POR QUE REPETIMOS OS MESMOS ERROS? Autor: Juan-D Nasio Editora: ZAHAR 128 páginas O psicanalista argentino radicado em Paris, Juan-D Nasio, autor de várias dezenas de livros de psicanálise, mostra nesta publicação por que o inconsciente humano impele as pessoas a repetir compulsivamente as mesmas coisas, tanto as atitudes de sucesso quanto aquelas que nos conduzem ao fracasso. Por que agimos contra nós mesmos? É esta pergunta que o livro pretende responder para você.

filmes Amantes passageiros Direção: Pedro Almodóvar Espanha/2013 A bordo de um avião, um grupo de passageiros vai conhecer o pânico quando se apercebe que uma falha técnica ameaça pôr em risco as suas vidas. Assim, tendo que viver uma situação limite, passageiros e tripulantes se ligam uns aos outros de uma maneira inusitada e decidem abrir o jogo sobre os seus segredos mais íntimos. Afinal, conseguiremos compreender o inconsciente dos amantes passageiros?
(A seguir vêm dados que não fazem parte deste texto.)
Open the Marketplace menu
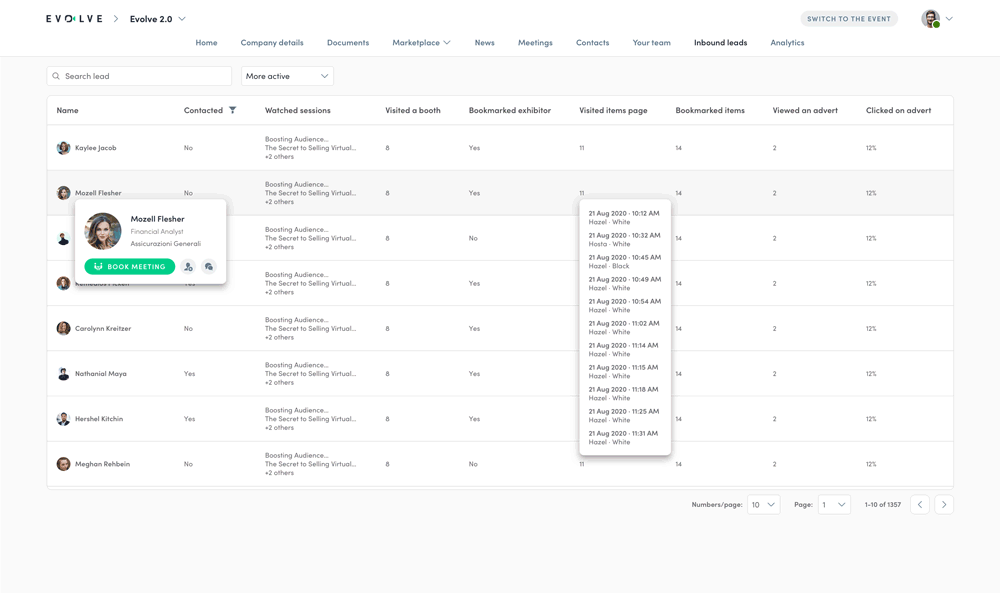This screenshot has height=593, width=1000. click(x=421, y=43)
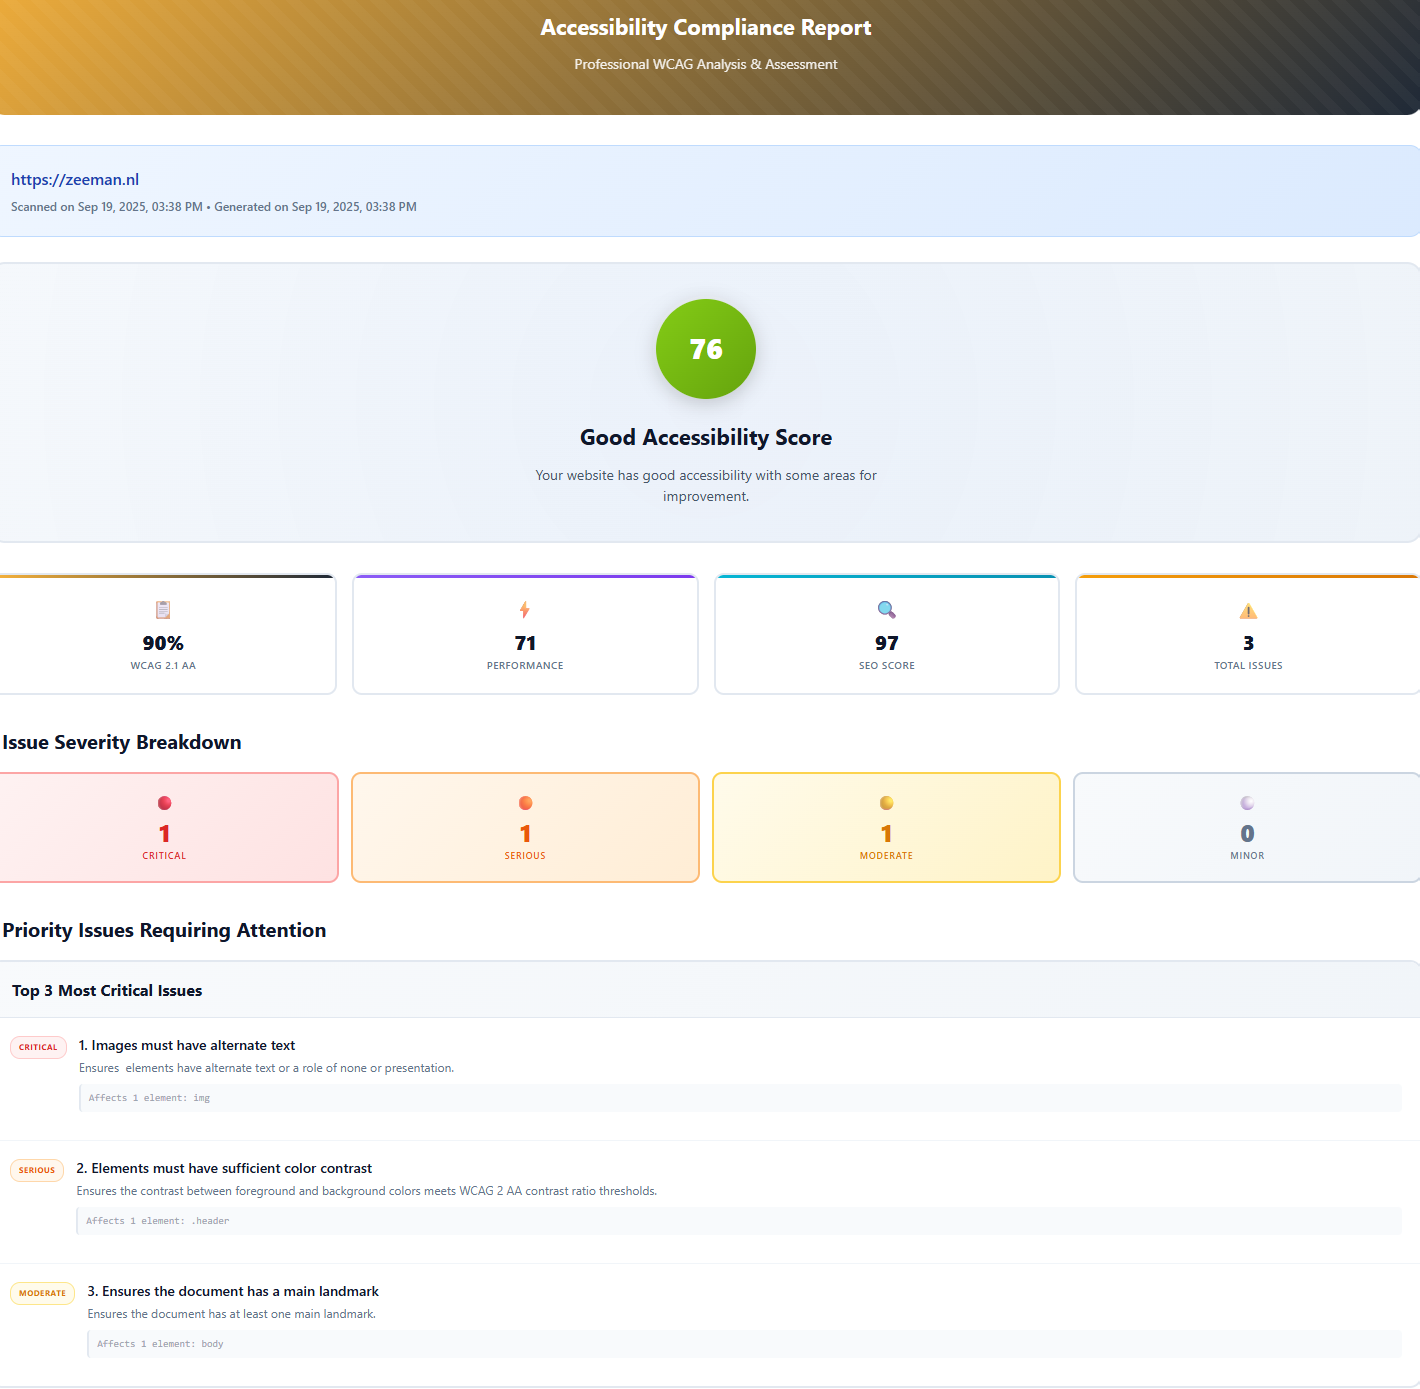Click the 'Affects 1 element: img' code box
This screenshot has height=1389, width=1420.
tap(740, 1098)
Hysteria Direção: Tanya Wexler Reino Unido, França, Alemanha/2012 O jovem Dr. Mortimer se emprega como assistente do Dr. Dalrymble, um dos médicos pioneiros no tratamento da histeria feminina e que se prepara para a aposentadoria. Aos poucos o jovem médico começa, de fato, a compreender o que se esconde por trás da causa da mulher impedida de expressar os seus desejos no esplendor de uma sociedade vitoriana. A relação do que se passou com a contemporaneidade seria mera coincidência dos descaminhos do desejo humano? Ou a repetição do modo de funcionamento do inconsciente?